Quand on s'approcha de cet être bizarre, il
lança quelques mots au cocher dans une
langue étrangère, puis disparut dans
la forêt.
« Qui était-ce ? »
demanda Mathilda. « C'était l'un des
nôtres, qui a été
dépêché, pour voir si la
demoiselle venait réellement. Maintenant, il
regagne notre campement avec l'ordre de tenir la
cafetière toute prête ».
Bientôt après ils atteignirent le
campement qui servait aux bohémiens de
résidence d'été.
Les invités furent
reçus avec une grande joie et une cordiale
hospitalité leur fut offerte. Les hommes et
les femmes de la tribu - il y en avait de tous les
âges - se pressaient vers les nouveaux venus
; des mères, leurs tout petits sur les bras,
venaient montrer leurs trésors. Puis, on
invita les voyageurs à entrer dans une
grande pièce. Un homme âge avait pris
place à table, la bible ouverte devant lui.

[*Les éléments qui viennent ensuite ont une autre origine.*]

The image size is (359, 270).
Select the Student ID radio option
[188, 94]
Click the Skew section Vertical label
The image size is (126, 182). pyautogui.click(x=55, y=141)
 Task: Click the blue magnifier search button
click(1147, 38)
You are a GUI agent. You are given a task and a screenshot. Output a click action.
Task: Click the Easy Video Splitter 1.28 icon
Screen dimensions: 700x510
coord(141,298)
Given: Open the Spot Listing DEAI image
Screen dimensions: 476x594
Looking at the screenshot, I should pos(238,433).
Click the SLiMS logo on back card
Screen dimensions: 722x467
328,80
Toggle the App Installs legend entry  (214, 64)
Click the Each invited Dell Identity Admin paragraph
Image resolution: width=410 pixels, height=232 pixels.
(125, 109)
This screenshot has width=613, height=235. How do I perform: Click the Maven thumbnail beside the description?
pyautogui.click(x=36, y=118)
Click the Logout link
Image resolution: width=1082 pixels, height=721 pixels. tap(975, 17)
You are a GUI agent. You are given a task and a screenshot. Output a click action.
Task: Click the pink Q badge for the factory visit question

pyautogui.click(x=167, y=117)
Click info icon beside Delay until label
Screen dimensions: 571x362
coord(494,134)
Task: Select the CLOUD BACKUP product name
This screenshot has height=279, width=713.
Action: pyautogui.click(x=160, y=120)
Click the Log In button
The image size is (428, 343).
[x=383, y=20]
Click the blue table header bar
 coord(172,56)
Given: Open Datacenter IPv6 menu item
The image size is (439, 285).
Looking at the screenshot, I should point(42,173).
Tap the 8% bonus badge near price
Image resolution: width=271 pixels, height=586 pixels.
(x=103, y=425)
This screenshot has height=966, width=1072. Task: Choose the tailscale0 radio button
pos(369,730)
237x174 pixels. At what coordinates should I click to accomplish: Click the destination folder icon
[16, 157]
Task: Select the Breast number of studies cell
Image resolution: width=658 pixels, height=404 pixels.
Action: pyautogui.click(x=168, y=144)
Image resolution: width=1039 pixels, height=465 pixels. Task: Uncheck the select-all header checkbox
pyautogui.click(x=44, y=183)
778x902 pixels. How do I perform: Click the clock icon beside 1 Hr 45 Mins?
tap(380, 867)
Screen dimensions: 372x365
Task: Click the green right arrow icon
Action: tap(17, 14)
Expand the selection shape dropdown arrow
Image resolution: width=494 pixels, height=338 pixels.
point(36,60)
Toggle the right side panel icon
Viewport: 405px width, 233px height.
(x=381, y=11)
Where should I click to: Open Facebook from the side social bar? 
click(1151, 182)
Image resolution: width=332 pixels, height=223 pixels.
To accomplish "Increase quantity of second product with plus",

Lire, il ne le pouvait assurément pas ; mais
c'était sa manière de prouver son
respect à ceux qui s'étaient rendus
à l'invitation des bohémiens. La
table était proprement dressée. De
fort jolies tasses furent bientôt remplies
d'un café fort et
parfumé et les hôtes invités
à en goûter. Un jeune garçon
entra dans la salle - la fidèle image de
celui qui les recevait - Mathilda se souvenait que
le père, tandis qu'il était encore
enfermé dans la prison de Kakola, lui avait
parlé de son fils, Nestor-Alexandre ;
à la stupéfaction
générale, joyeuse, elle lui cria :
«Bonjour, Nestor-Alexandre! » Elle
connaissait donc le nom de l'enfant. Le père
en prit un air important et rayonnait de
joie.
Rapide, le temps s'écoula en
conversations familières qui se
terminèrent par une méditation
biblique. Puis, les étrangers furent
conviés au dîner qui consista en pain
beurre, oeufs, riz au lait et en lait. Les
Bohémiens n'ignoraient pas que Mathilda
Wrede ne mangeait ni viande, ni poisson.
Après le repas, les visiteurs reprirent le
chemin de la ville.
Au moment du départ,
Nestor-Alexandre demanda la faveur de faire la
course avec les visiteurs. Le père se tourna
vers Mathilda et s'informa si elle ne voyait pas
d'inconvénient à ce que l'enfant prit
place à l'arrière du char. Vraiment,
le cheval lui faisait pitié d'avoir une
charge de plus à traîner, mais, toute
réflexion faite, elle n'eut pas le courage
de refuser une si grande joie au jeune
garçon qui désirait vivement faire la
course avec les étrangers.
En chemin, Mathilda leur demanda
s'ils ne savaient pas chanter : elle avait entendu
dire que les bohémiens étaient
doués de réels talents musicaux.
S'ils savaient ! Le cocher commença à
chanter de toutes ses forces : « Mustalaiseks
olen syntynyt », c'est-à-dire je suis
un Tzigane. Nestor, de son siège,
à 10 arrière,
chantait à gorge déployée et
les montagnes renvoyaient les échos de leurs
voix.
Ils sortirent de la forêt.
À une certaine distance, ils
aperçurent un long cortège, qui
venait à leur rencontre : c'étaient
les fidèles qui, au sortir de
l'église, quittaient la ville, pour rentrer
dans leurs demeures. Les deux voyageurs sentirent
tout ce qu'il y avait de désagréable,
mais en même temps de comique à leur
situation. « Chers amis », dit Mathilda,
« c'est pour nous fort plaisant de vous
entendre chanter. Mais ces gens-là viennent
de l'église et il se pourrait que vos
chansons profanes leur causent quelque trouble.
Cessez donc jusqu'à ce que nous les ayons
dépassés ».
À l'instant même les
deux chanteurs se turent et le cheval continua
à trotter doucement. C'est avec
curiosité et même avec un certain
effroi, que les gens qui sortaient de
l'église considéraient cette
singulière compagnie et le véhicule
qui la portait. D'une allure grave, le
cortège des fidèles passa à
côté des voyageurs et, au moment
même où la dernière voiture les
eut dépassés, le père et le
fils reprirent de toutes leurs forces le chant
interrompu.
Fatigués de toutes les
diverses impressions qu'ils venaient
d'éprouver, nos amis arrivèrent sains
et saufs devant le perron de l'hôtel.